• _DATA FOR REVIEW_:

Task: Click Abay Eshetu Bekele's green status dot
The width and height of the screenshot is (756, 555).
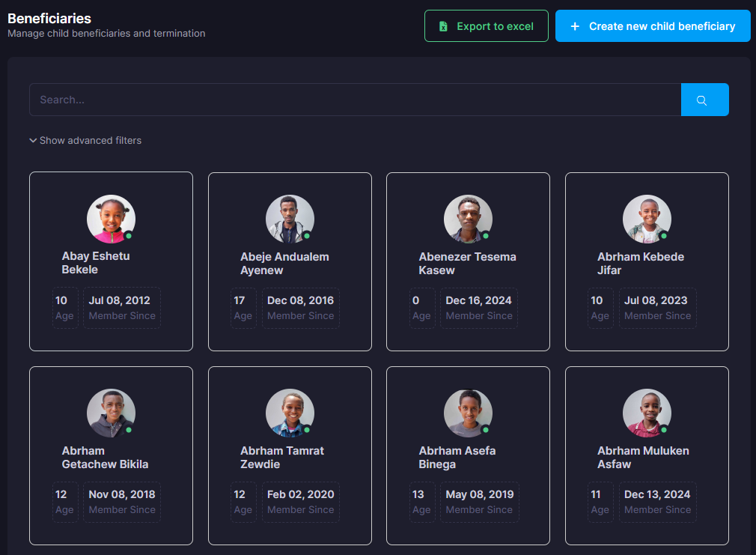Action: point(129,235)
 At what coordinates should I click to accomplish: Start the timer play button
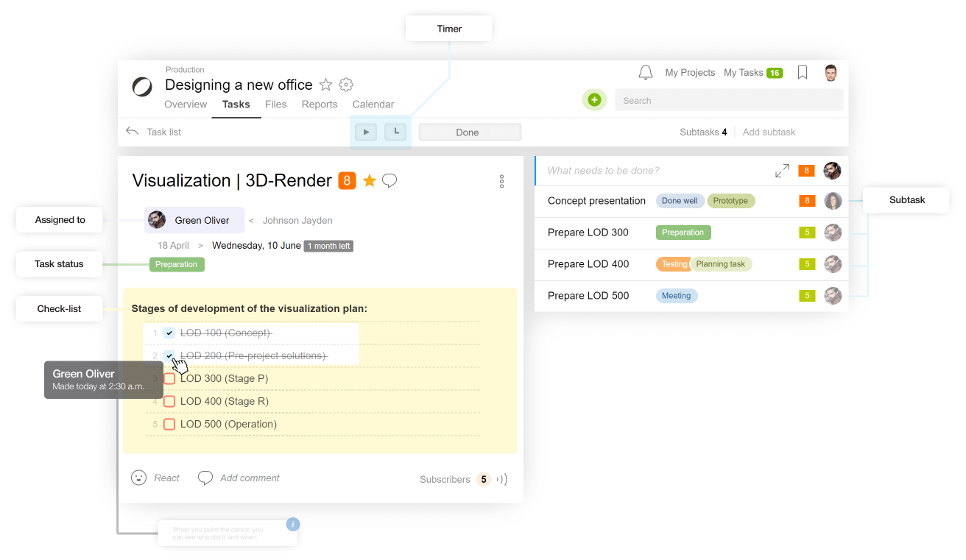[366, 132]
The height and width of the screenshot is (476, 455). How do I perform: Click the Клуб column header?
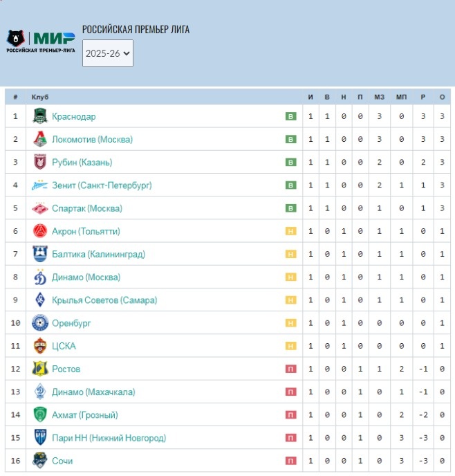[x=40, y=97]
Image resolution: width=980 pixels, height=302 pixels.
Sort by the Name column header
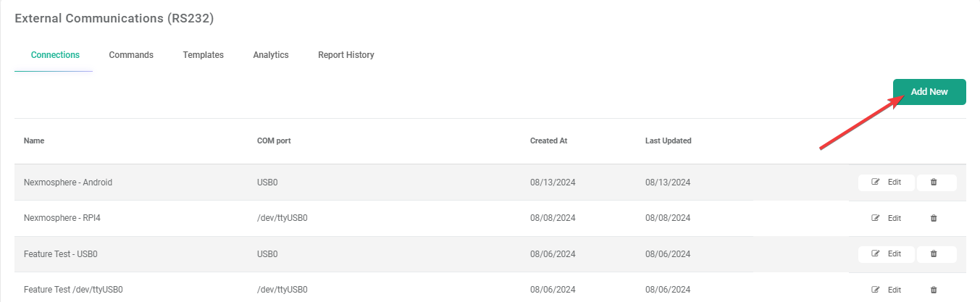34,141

--

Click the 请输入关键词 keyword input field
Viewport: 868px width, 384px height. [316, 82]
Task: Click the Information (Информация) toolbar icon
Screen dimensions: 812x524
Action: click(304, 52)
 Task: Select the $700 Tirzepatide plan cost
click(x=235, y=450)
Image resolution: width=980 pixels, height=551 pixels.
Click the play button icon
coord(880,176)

--

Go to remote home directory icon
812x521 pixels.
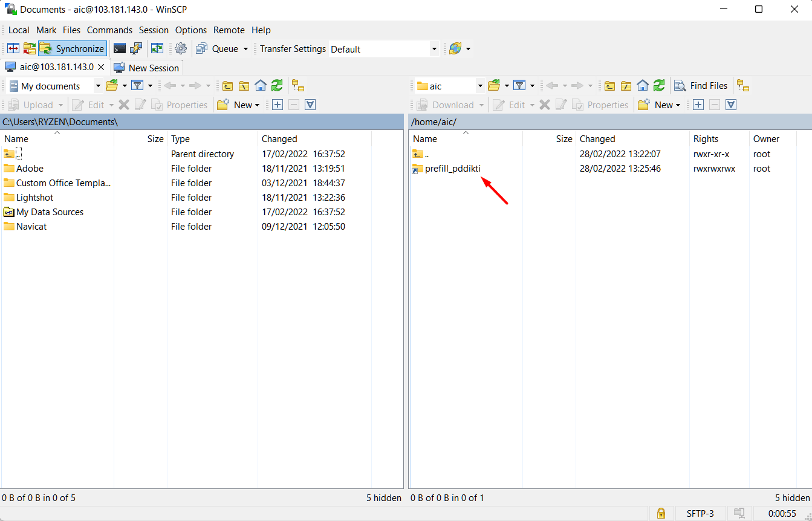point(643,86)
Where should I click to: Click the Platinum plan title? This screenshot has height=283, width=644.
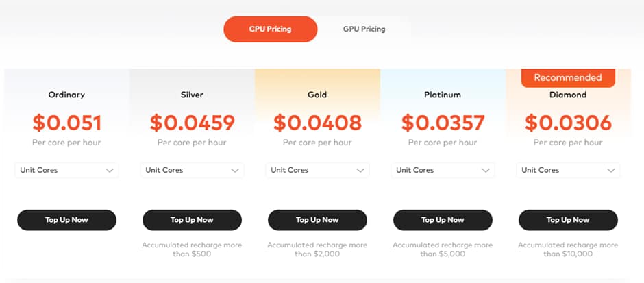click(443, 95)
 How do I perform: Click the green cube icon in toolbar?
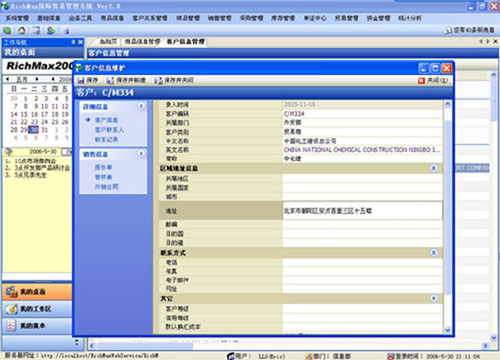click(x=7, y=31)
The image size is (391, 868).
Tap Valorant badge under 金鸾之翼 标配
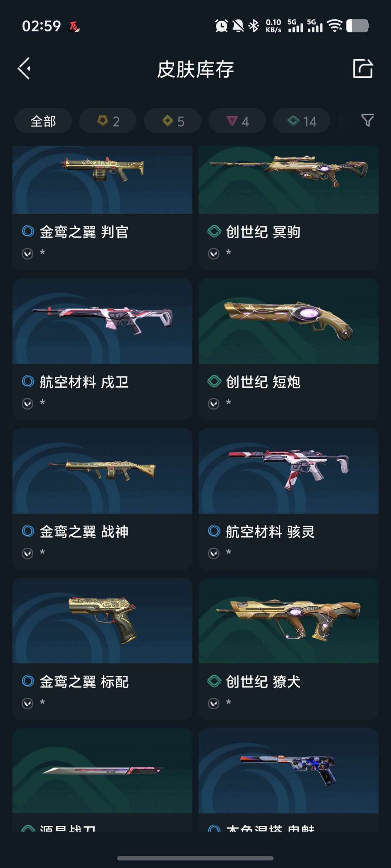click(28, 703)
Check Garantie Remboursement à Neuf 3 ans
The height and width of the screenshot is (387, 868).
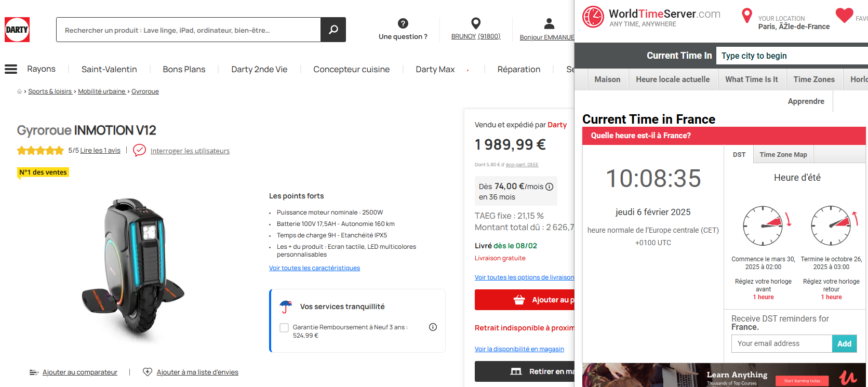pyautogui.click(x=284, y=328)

• _DESCRIPTION OF THE TASK_: Each line above that holds the string "resolution" should be copied and shown.

• _EXERCISE ANSWER_:
Image resolution: width=980 pixels, height=302 pixels.
Image resolution: width=980 pixels, height=551 pixels.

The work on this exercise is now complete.